Please reproduce the lines from the one containing "Viewport: 1069px width, 669px" through the end of the data below exactly as they stand, and omit all pictures.

> [INPUT DATA]
☆ ☆ ☆
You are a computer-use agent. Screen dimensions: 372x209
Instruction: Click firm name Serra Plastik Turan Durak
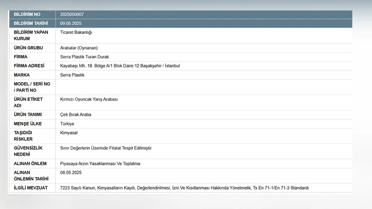coord(84,57)
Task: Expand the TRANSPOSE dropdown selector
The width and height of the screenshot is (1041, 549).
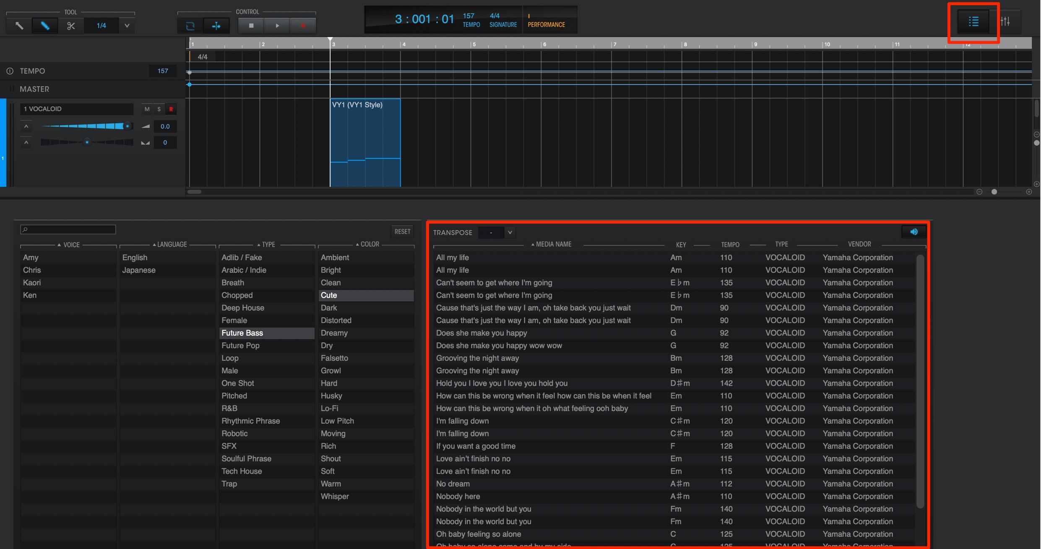Action: coord(510,232)
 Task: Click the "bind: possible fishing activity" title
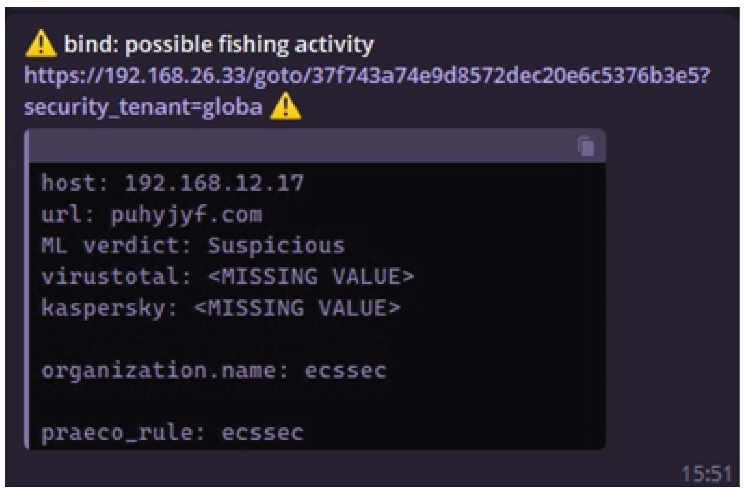tap(219, 44)
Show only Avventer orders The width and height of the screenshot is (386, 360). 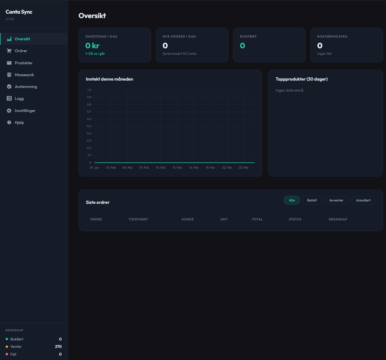336,200
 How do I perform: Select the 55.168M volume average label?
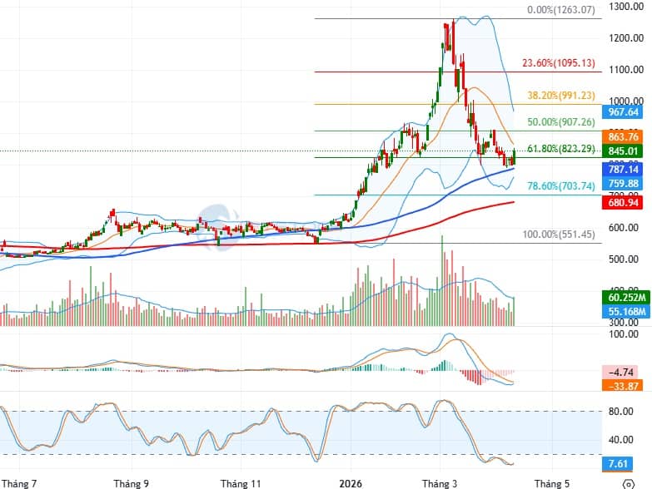pos(624,311)
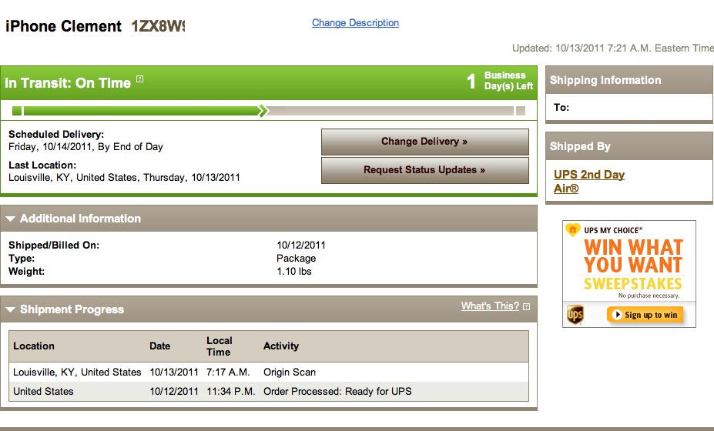Open the What's This? link

pos(490,306)
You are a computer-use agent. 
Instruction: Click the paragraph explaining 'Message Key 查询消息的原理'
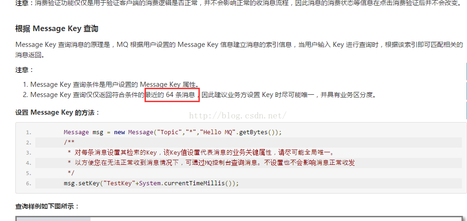click(x=239, y=50)
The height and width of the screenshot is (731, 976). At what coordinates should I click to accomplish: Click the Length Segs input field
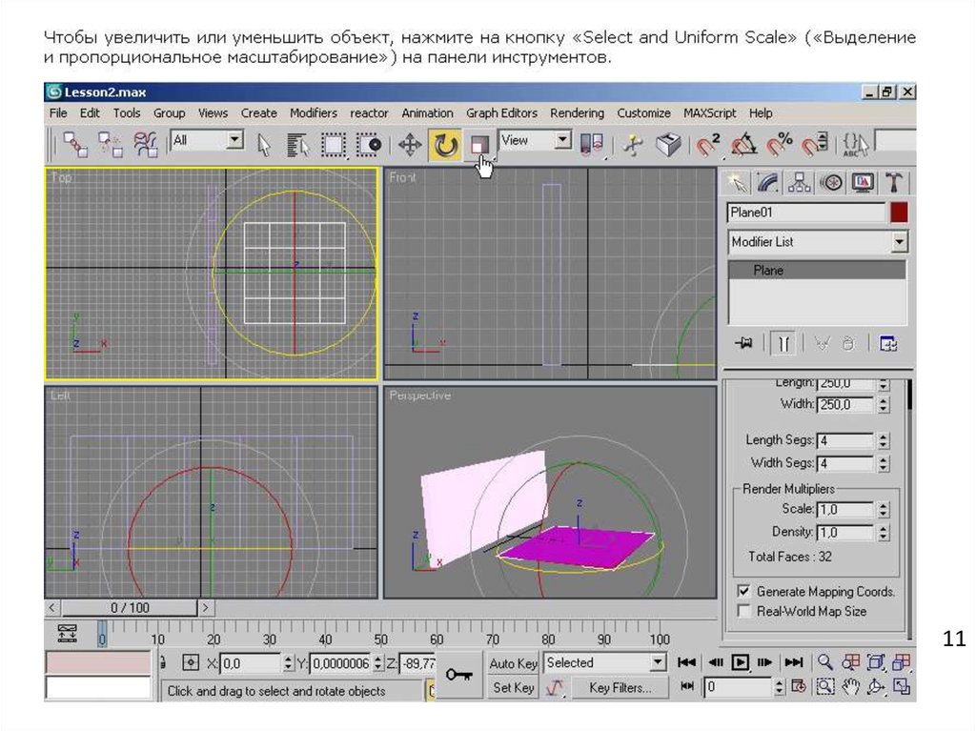[x=845, y=440]
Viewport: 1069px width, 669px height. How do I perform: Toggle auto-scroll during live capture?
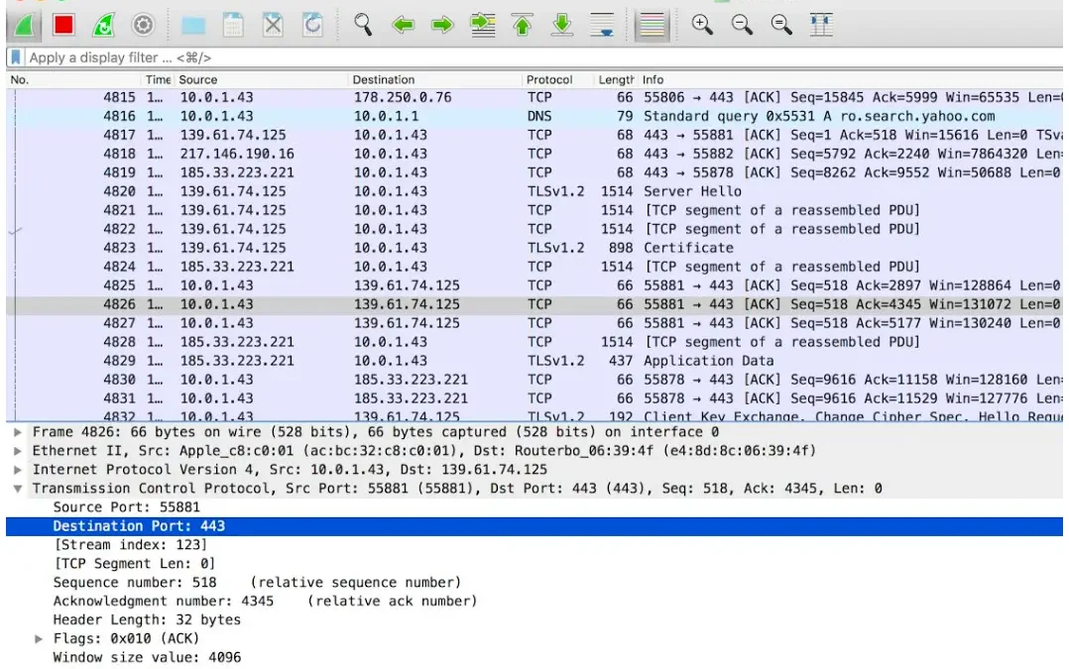602,25
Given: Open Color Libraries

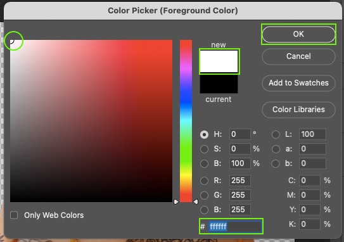Looking at the screenshot, I should coord(298,110).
☆ ☆ ☆
> [RESPONSE AREA]
Viewport: 1069px width, 669px height. How do I perform: Toggle auto-scroll during live capture?
602,25
Given: Open Color Libraries

Looking at the screenshot, I should coord(298,110).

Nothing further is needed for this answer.